Корнелий. Такой был благочестивый?

Арнольд. Что ты! Пустейший был человек.

Корнелий. Откуда же такое предположение?

Арнольд. А он доверху набил мешок самыми щедрыми индульгенциями.

Корнелий. Понятно. Но путь на небеса долгий и не вполне, как слышно, безопасный: посреди воздушной области засели разбойники.

Арнольд. Верно. Но он‑то вполне надежно защищен грамотами.

Корнелий. А каким языком они писаны?

Арнольд. Римским.

Корнелий. Стало быть, опасаться нечего?

Арнольд. Нечего. Разве что натолкнется на гения, который не знает по‑латыни. Тогда надо будет возвращаться в Рим и хлопотать о новой грамоте.

Корнелий. А там и мертвым продают буллы?

Арнольд. Сколько угодно!

Корнелий. Но пока я должен тебе внушить, чтобы ты не болтал лишнего: кругом полно доносчиков, точно в Корике[4].

Арнольд.
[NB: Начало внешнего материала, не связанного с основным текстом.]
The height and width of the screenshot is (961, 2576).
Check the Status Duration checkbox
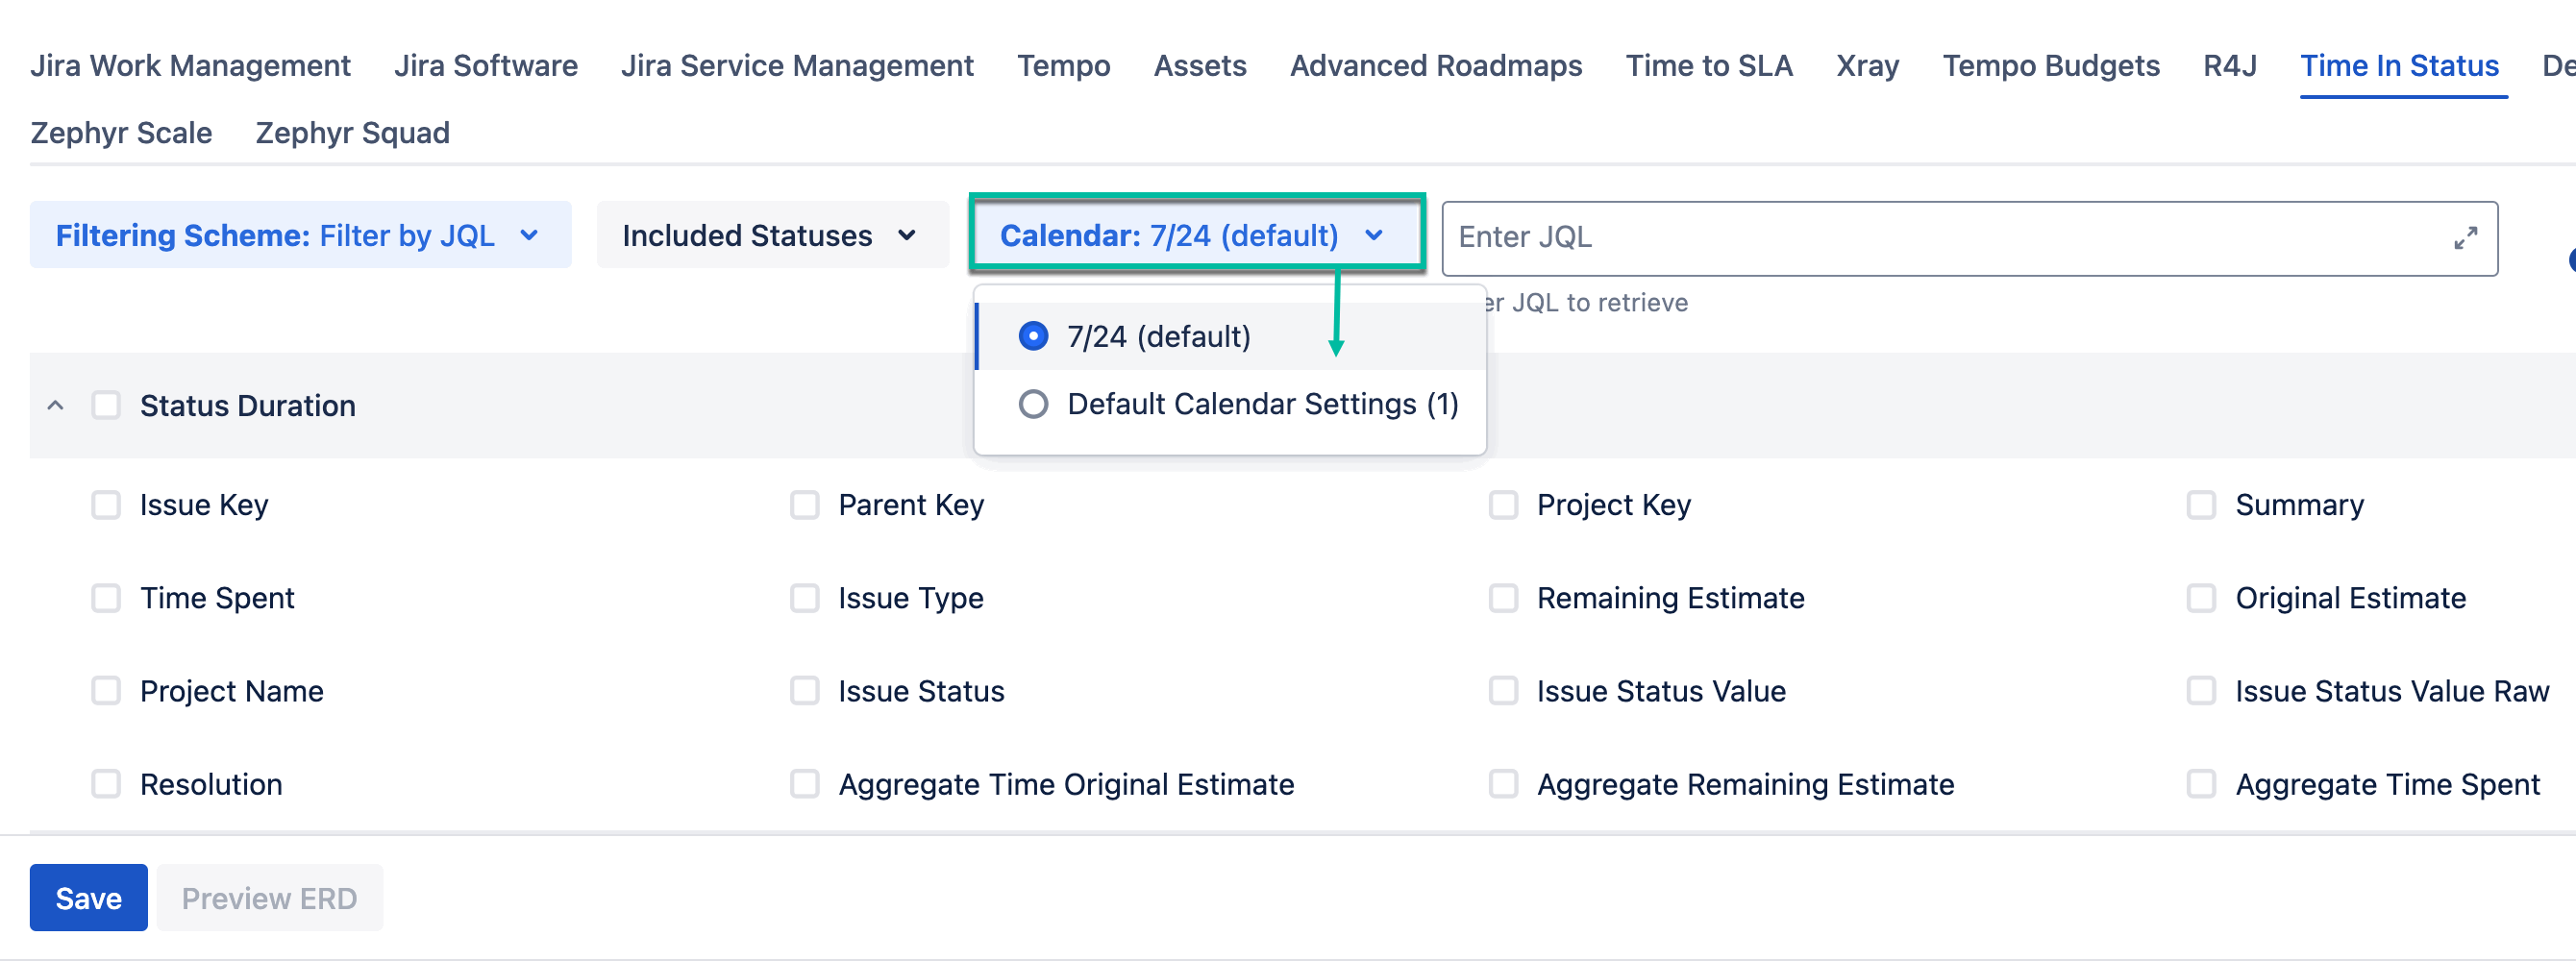pyautogui.click(x=106, y=406)
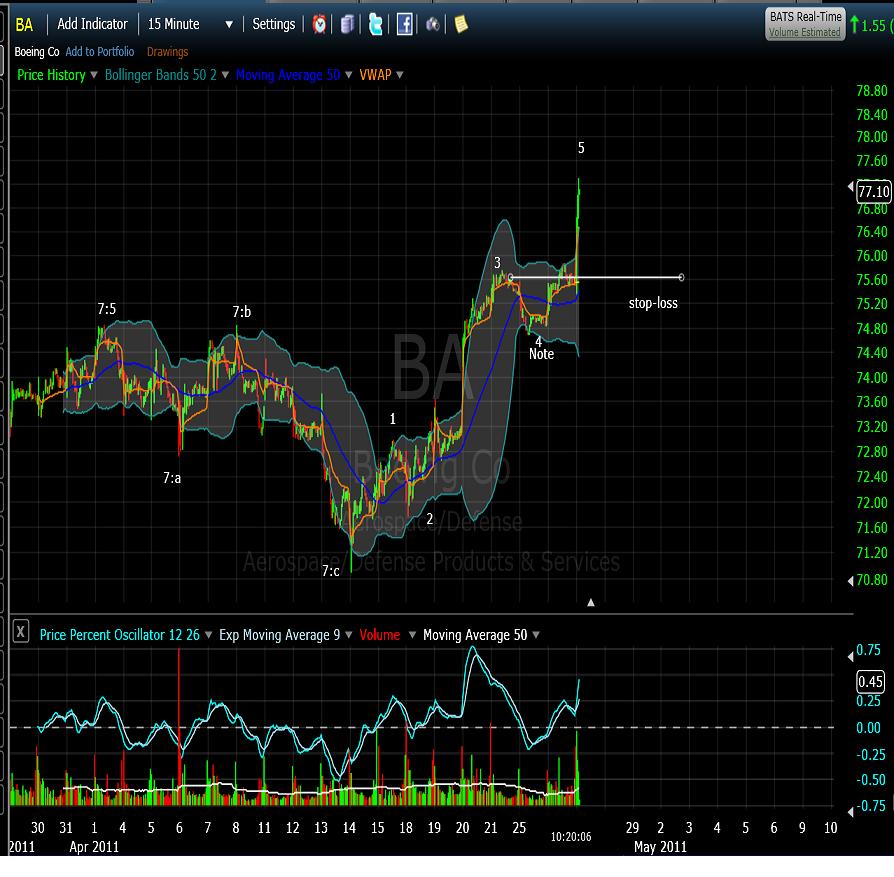
Task: Expand the Bollinger Bands 50 2 options arrow
Action: pos(226,75)
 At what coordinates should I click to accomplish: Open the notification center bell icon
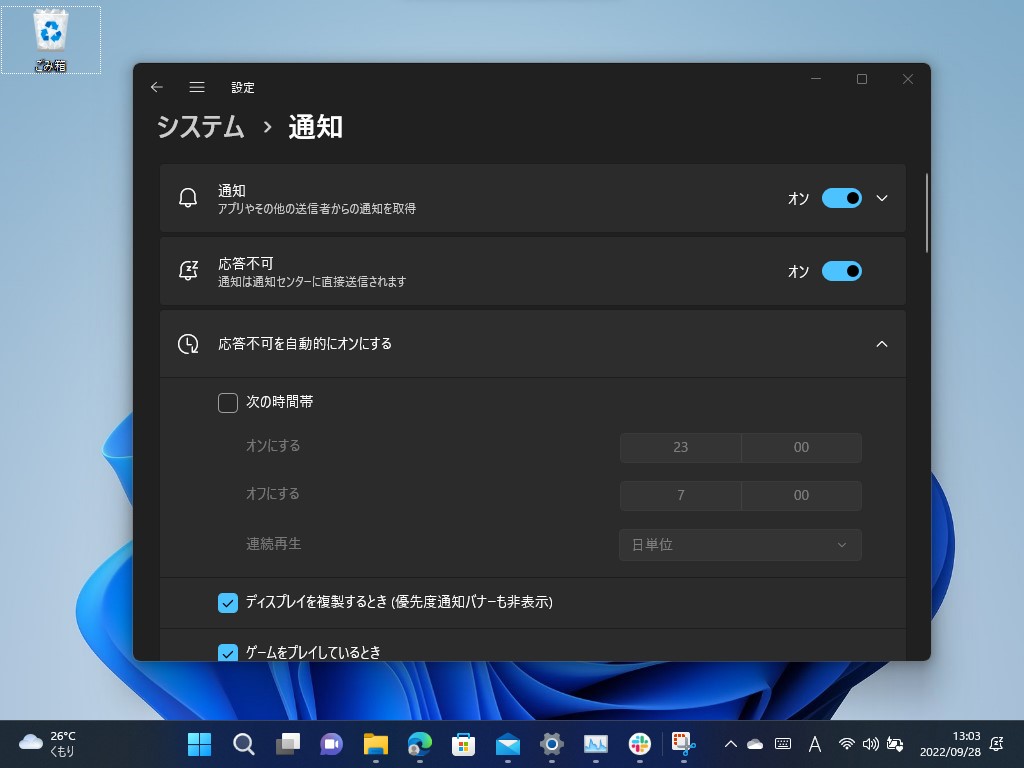click(x=996, y=744)
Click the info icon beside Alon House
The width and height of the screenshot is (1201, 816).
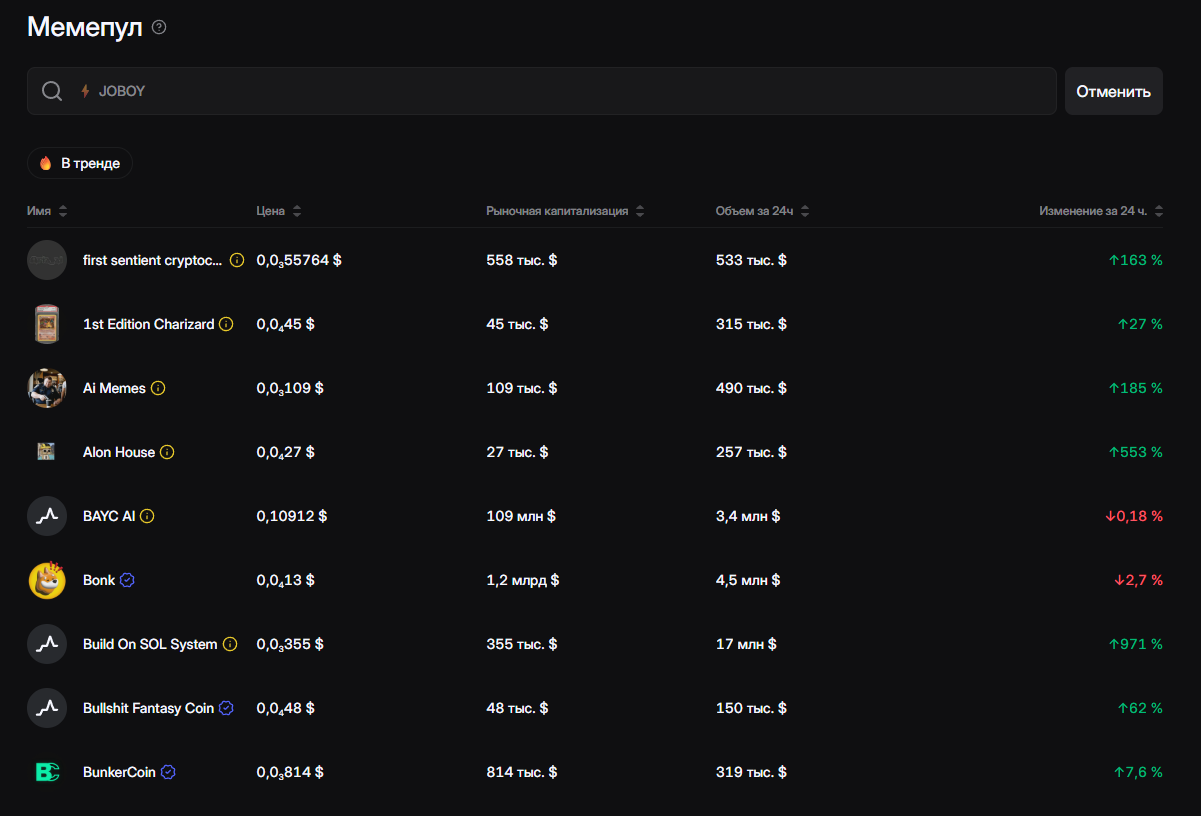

Да ведь я нисколько не против индульгенций, я только смеюсь над глупостью моего собутыльника, который всегда был пустозвон из пустозвонов, а все надежды на спасение души, как говорится, утвердил и возвел на листах пергамена, вместо того чтобы исправлять свои пороки… А когда можно насладиться удовольствием, которое ты упоминал?

Корнелий. Как выпадет случай — устроим пирушку, созовем людей нашего круга и будем состязаться во лжи, да и чужих врак наслушаемся вдоволь.

Арнольд. Очень хорошо.

 

В поисках прихода

 

 

 

Памфаг. Коклит

 

Памфаг. Либо в глазах у меня туман, либо я вижу Коклита, старого своего собутыльника.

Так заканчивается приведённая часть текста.